Infant antibiotic use may have implications for allergies, asthma and obesity - study

A new Irish study has shown that antibiotic use can reduce the number of bacteria in the intestines of children.

THE ADMINISTERING OF antibiotics to infants could cause “collateral damage”, according to a new Irish study.

Speaking on Morning Ireland, the head of Teagasc Food Research, Dr Paul Ross, said that a recent study had shown the amount of bacteria in the intestines of children who had taken antibiotics had been reduced “even eight weeks afterwards”.
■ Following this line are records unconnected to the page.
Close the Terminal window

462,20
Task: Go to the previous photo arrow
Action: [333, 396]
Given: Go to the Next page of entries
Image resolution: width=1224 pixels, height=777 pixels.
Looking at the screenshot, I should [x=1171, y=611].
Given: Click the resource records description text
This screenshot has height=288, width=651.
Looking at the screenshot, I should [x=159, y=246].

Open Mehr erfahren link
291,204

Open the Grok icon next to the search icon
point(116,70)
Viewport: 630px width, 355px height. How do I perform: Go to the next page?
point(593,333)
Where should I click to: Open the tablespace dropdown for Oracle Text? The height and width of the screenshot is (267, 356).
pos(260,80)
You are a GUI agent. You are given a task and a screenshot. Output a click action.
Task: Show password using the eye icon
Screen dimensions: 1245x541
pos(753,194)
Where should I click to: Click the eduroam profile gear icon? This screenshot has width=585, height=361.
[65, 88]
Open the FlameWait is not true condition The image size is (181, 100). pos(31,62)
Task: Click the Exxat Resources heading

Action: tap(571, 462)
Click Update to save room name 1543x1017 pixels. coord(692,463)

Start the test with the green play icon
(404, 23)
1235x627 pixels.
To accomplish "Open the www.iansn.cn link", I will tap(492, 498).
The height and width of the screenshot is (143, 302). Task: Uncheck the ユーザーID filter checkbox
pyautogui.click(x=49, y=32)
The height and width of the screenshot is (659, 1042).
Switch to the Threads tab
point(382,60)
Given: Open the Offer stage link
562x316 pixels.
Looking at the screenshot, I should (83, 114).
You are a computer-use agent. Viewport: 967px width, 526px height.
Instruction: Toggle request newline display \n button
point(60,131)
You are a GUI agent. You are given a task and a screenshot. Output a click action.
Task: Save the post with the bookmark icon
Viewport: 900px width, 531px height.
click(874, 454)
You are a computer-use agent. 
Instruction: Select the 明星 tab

Roughly 90 per cent of the 10 trillion cells in the human body are bacteria, which are located in the intestine. While largely beneficial, the use of antibiotics can forever alter this bacteria.

While aware of the good that antibiotics do, Ross believes that “research has shown that they should only be used for babies showing symptoms of infection.”

“We’re not saying that antibiotics aren’t very important for you, what we’re saying is that more research is needed to show what the long-term effects of taking antibiotics are, especially at such an essential time in life,” he said.

Pointing to the fact that the microbiota found in the intestines of obese people are different to that in people who are not overweight, Ross said that this could have implications in how energy was harvested from food within the body.

If you change this bacteria in your intestine at a very early time in life, then this may have implications for things like allergies, asthma, obesity, and some illnesses later on.
If you treat infants with antibiotics, you alter that microbiota in a fairly dramatic way and what we’re saying is, we don’t know the long-term implications of doing that.

The study was carried out by the Alimentary Pharmabiotic Centre in University College Cork, along with Cork University Maternity Hospital and Teagasc.